WHAT THIS TASK INVOLVES:
All entries below are to be returned in full, exactly as they stand.

<<<<

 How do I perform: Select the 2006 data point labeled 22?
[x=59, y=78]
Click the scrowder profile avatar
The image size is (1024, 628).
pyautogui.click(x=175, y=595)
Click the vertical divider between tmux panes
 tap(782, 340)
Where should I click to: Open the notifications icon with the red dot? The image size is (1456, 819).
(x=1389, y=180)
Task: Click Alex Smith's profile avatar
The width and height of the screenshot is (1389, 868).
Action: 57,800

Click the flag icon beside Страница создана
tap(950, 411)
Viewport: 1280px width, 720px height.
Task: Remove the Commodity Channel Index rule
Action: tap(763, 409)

>>>>

FINISHED EXERCISE:
 How do I perform: Select the 2006 data point labeled 22?
[x=59, y=78]
Click the scrowder profile avatar
The image size is (1024, 628).
pyautogui.click(x=175, y=595)
Click the vertical divider between tmux panes
 tap(782, 340)
Where should I click to: Open the notifications icon with the red dot? The image size is (1456, 819).
(x=1389, y=180)
Task: Click Alex Smith's profile avatar
The width and height of the screenshot is (1389, 868).
Action: 57,800

Click the flag icon beside Страница создана
tap(950, 411)
Viewport: 1280px width, 720px height.
Task: Remove the Commodity Channel Index rule
Action: tap(763, 409)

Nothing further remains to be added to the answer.